Just Not In The Kitchen, Dear

Posted By on December 14, 2011

I can’t be the only one out there that doesn’t enjoy cooking with their kids, right? Right??

For some hare-brained reason, I thought it would be a good idea to follow last year’s newly instituted tradition and make millions of cookies and pirogi for Christmas. The logic and reason part of my brain didn’t seem to be firing as I purchased all the ingredients, pulled all the recipes and stacked up the cookie sheets. Last year I was completely exhausted and vowed to never try and get everything done in such a small chunk of time again. And yet, this year, I found myself with only a 48 hour window to squeeze in all of the mixing and rolling and cutting and baking and boiling and decorating. All along with, you know, every other thing that has to be squeezed in on regular weekdays.

Even more crazy of a thought? I had visions of spending some quality time in the kitchen with the girls, as they helped me with our giant list of cookies.

I have no idea what I was thinking.

For starters, I am a serious clean freak. Getting the kitchen dirty as flour spills and crumbs fall drives me absolutely nuts. Add in the fact that we have tile counters and slate tile floors that are both begging for sticky things to be ground into, and I start just permanently keeping a wipe in my hand for every single grain of sugar that goes astray. Add a preschooler and a toddler into that mix – along with a newborn that insists on being held - and you have nothing but a recipe for me wanting to throw an entire sheet of cookies out the back door in frustration.

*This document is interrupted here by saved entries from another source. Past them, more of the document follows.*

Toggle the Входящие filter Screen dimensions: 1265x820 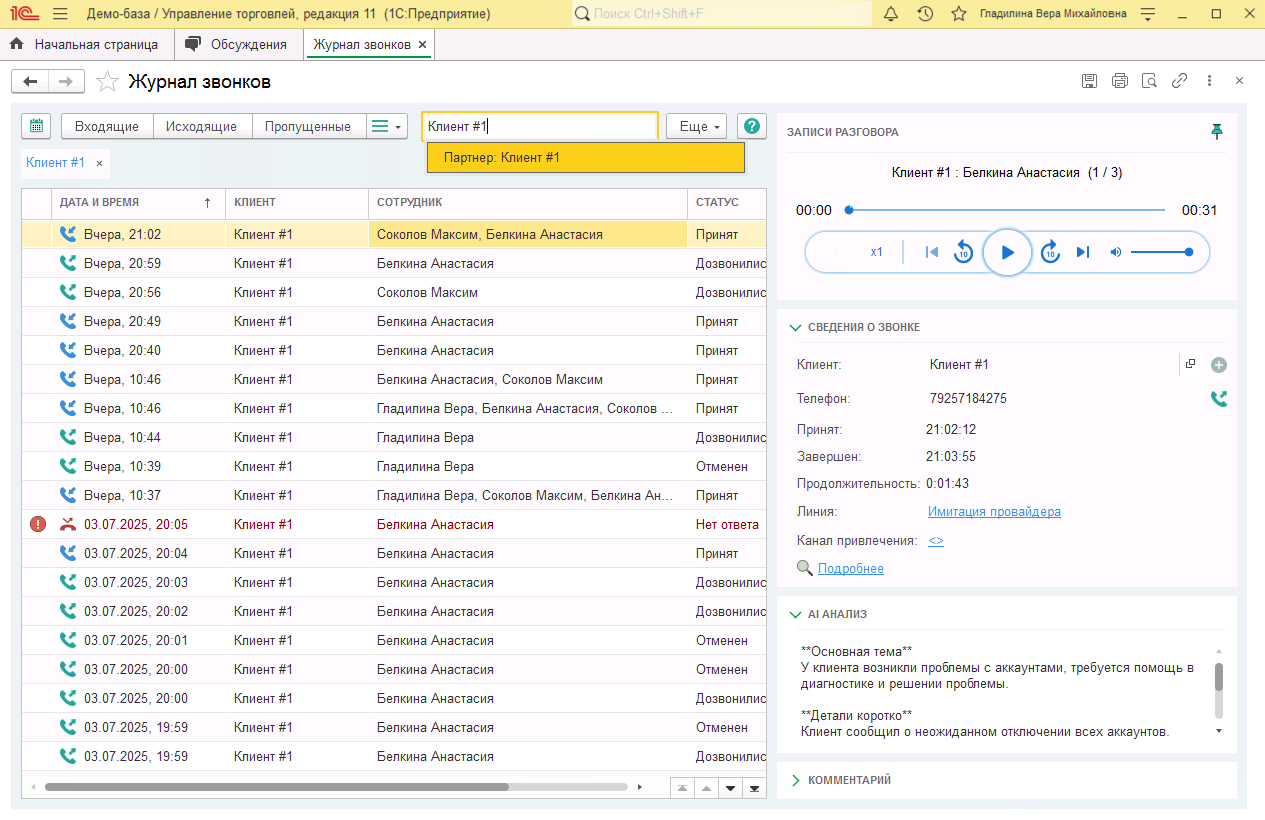pyautogui.click(x=107, y=126)
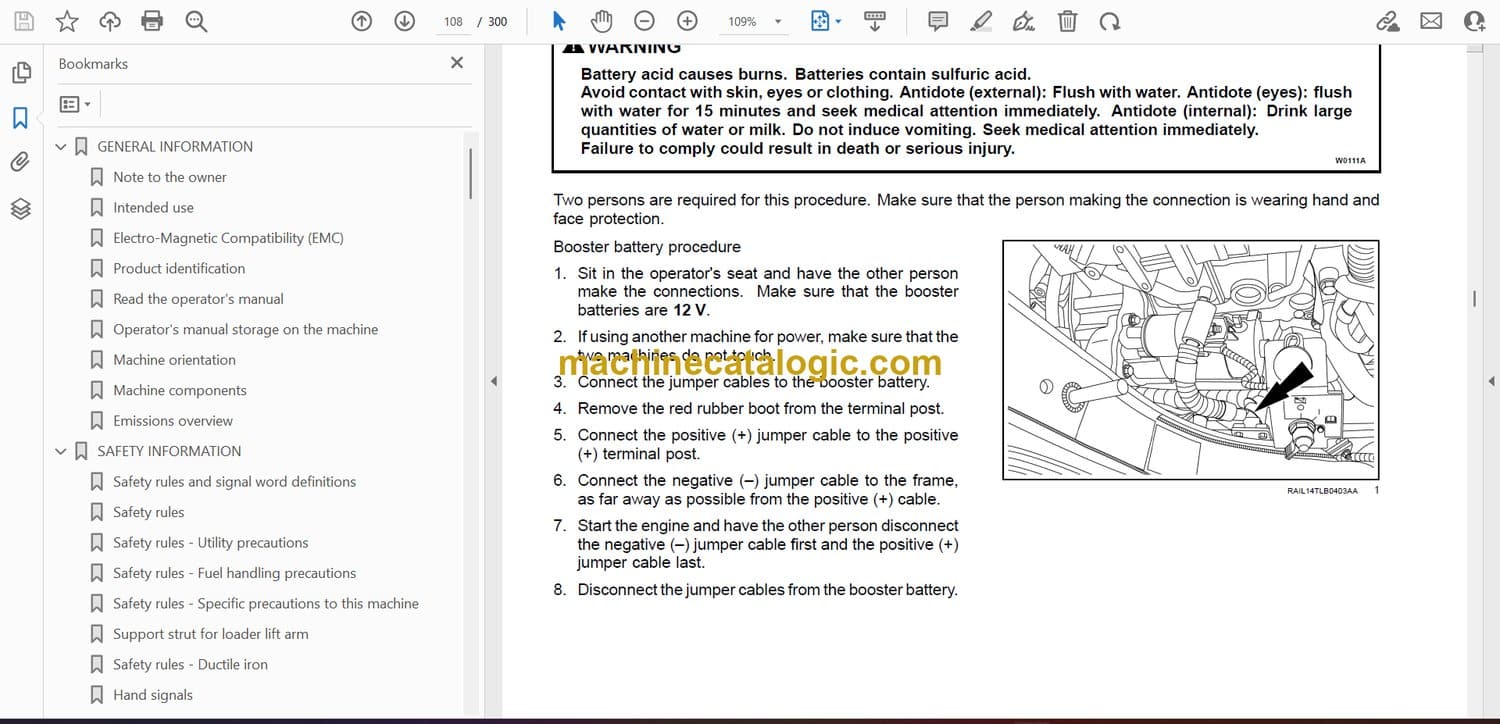
Task: Open the Attachments paperclip panel
Action: (x=20, y=163)
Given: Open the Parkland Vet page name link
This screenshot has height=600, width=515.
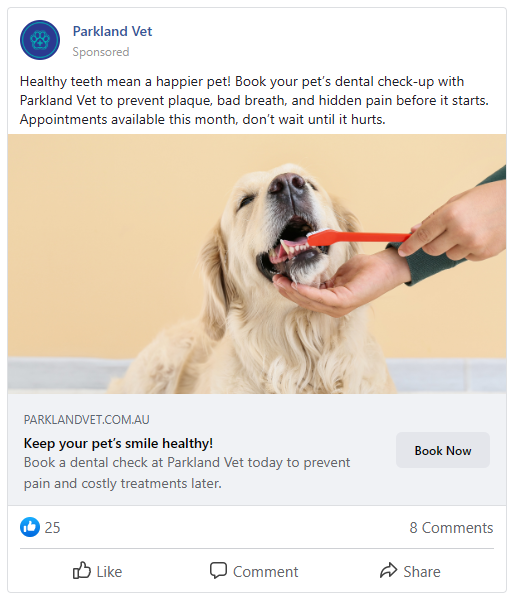Looking at the screenshot, I should coord(112,31).
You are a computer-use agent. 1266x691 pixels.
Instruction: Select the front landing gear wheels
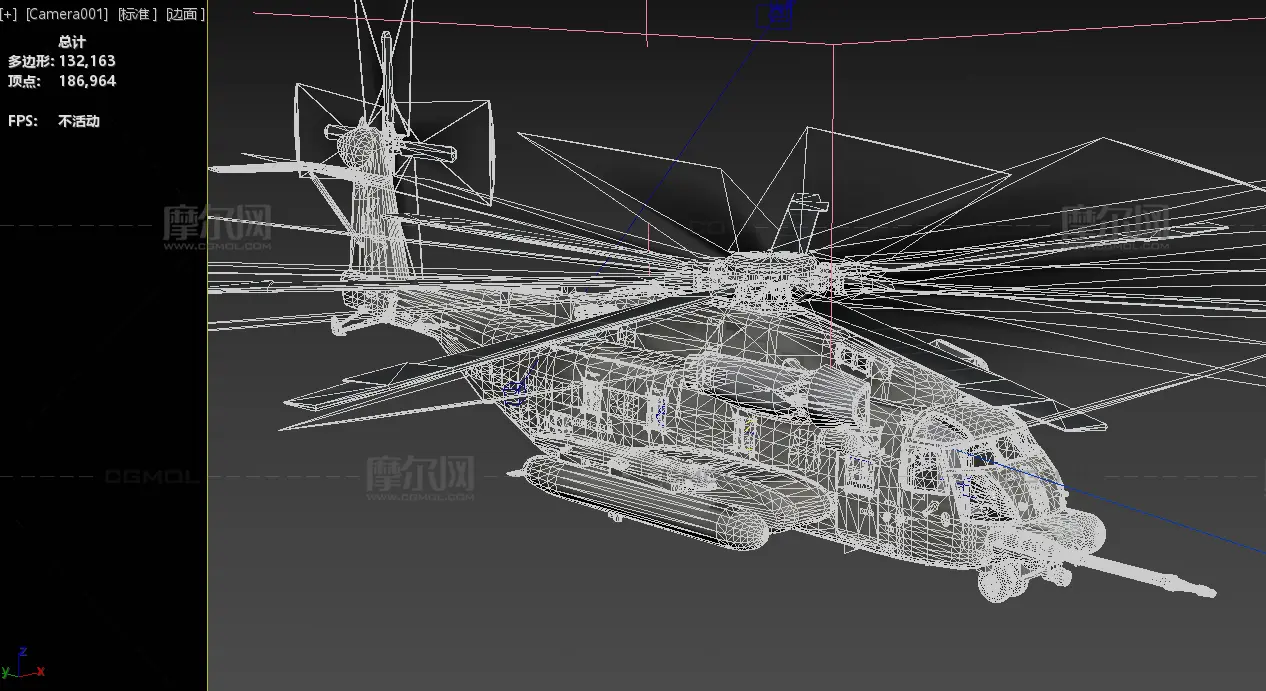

I want to like cooking with my girls, I really do. E is always begging to make something in the kitchen with me, and they both fight for the stool to watch everything I do. I see other people teaching their kids to cook at young ages and am in awe. I cannot for the life of me let go enough to watch half the flour not make it into the mixer. Or the ball of cookie dough become a hundred different shapes before crumbling to the floor. I hear myself becoming a broken record of “watch out, that’s hot!” and “pay attention, that’s going to fall off the counter!” and “stop touching that, it’s already done!”

Perhaps it has something to do with the fact that one of my “cooks” is very, very two at the moment. Everything is her way or the highway, including cookie decorating. The standoff we had over an entire tub of sprinkles can attest to that. Or, perhaps it is that the other “cook” is oblivious to most everything around her a good 90% of the time. I found myself turning back around to see her absentmindedly squashing a stack of gingerbread men or teetering a full cooling rack over the counter edge as she pushed it with her elbow. We lost an entire sheet of candy cane cookies to an ill-timed wobble in her chair.

Or, most of all, perhaps it is all me. Me, vowing to spend more time just being with my kids and yet being completely unable to let go enough to look past the fact that they really are just kids. They aren’t going to be able to be in a kitchen, involved in the cooking process, and not make a mess. Messes are just what kids do. Slowly but surely, they’ll grow out of these years where it is normal to have crumbs around their mouths and stains down their shirts. Eventually I’ll be able to enjoy having them in the kitchen so much that I will teach them enough to make entire meals on their own.

For now though? I am just going to completely admit that, thanks to my serious need for clean, I absolutely cannot stand cooking with my kids. I cannot squeeze 14 dozen cookies and 3 dozen pirogi into 48 hours with two messy helpers and not lose my mind. Can. Not. Do. It. Someday, we’ll have a wonderful time in the kitchen together – as I put them on a pirogi assembly line! – but that time is definitely not now.

And, honestly? I think they’re totally okay with all this, as long as they get to eat the cookies.

(last sheet of cookies about to go in the oven at way-too-late-o’clock last night. baby totally enthralled with our snowflakes up there. thank goodness.)

Comments

One Response to “Just Not In The Kitchen, Dear”

  1. Sarah says:

    I totally hear you. I always think cooking with kids is going to be fun. And I’m proven wrong over and over.